## [Instructions to follow]
Set down each record below precisely, skipping the pictures.
(Entries provided)
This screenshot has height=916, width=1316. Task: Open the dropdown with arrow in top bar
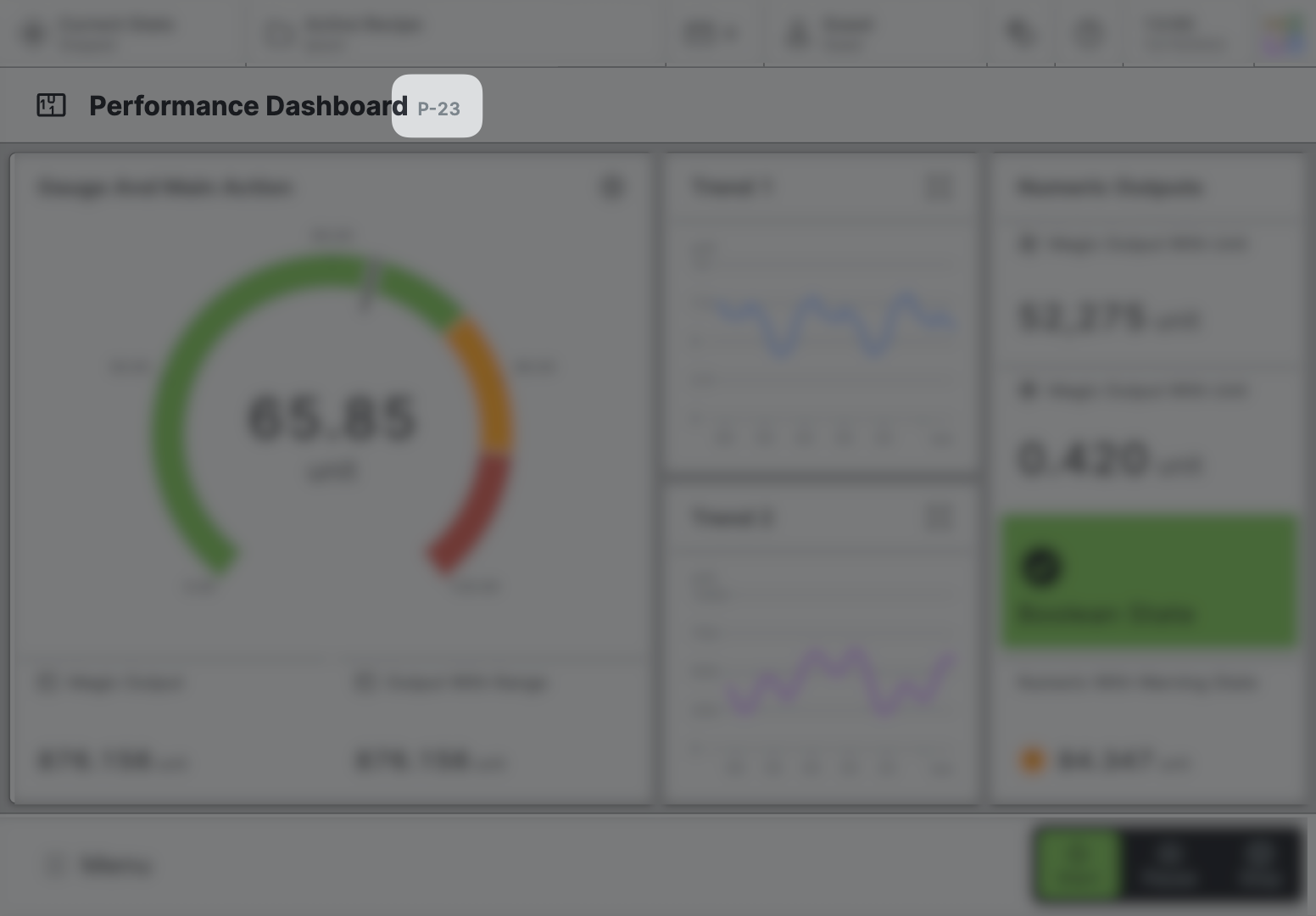click(711, 33)
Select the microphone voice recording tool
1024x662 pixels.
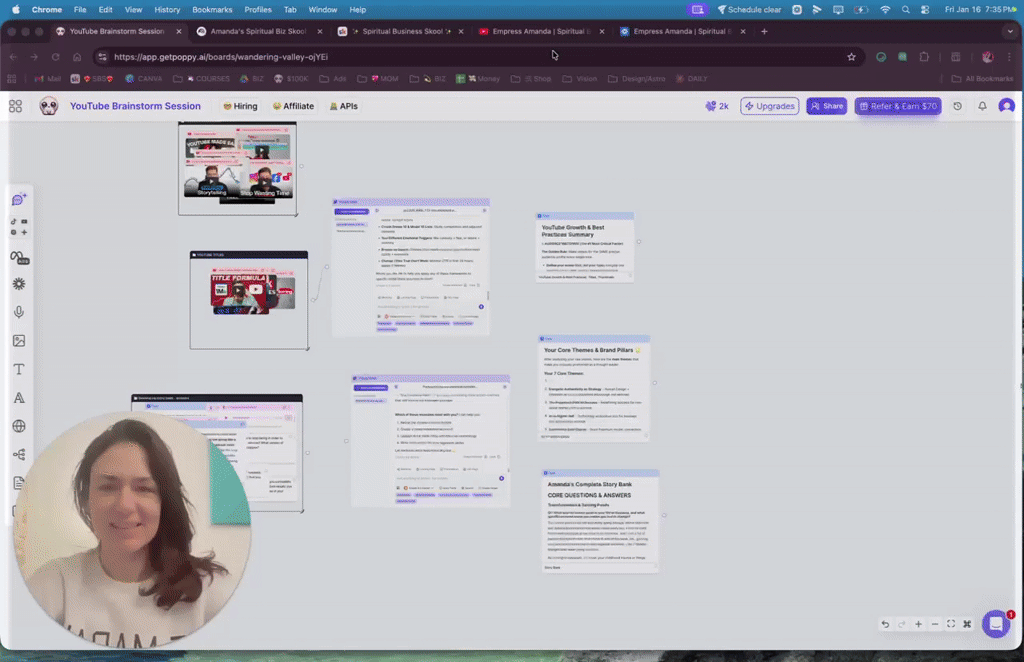pyautogui.click(x=18, y=311)
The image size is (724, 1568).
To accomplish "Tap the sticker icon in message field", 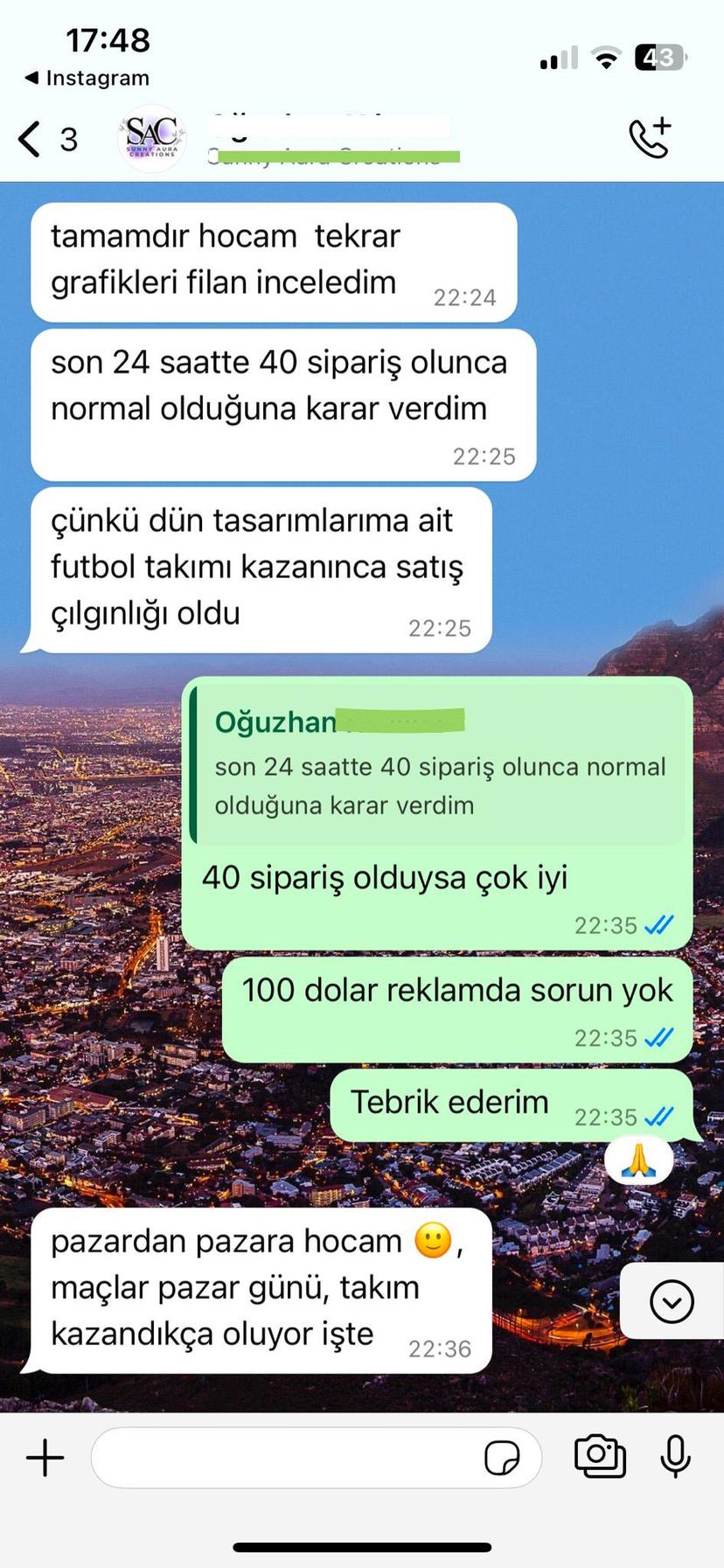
(End Entries provided)
## [The completed task]
This screenshot has height=916, width=1316. Task: Open the dropdown with arrow in top bar
click(711, 33)
Select the microphone voice recording tool
1024x662 pixels.
pyautogui.click(x=18, y=311)
The image size is (724, 1568).
To accomplish "Tap the sticker icon in message field", 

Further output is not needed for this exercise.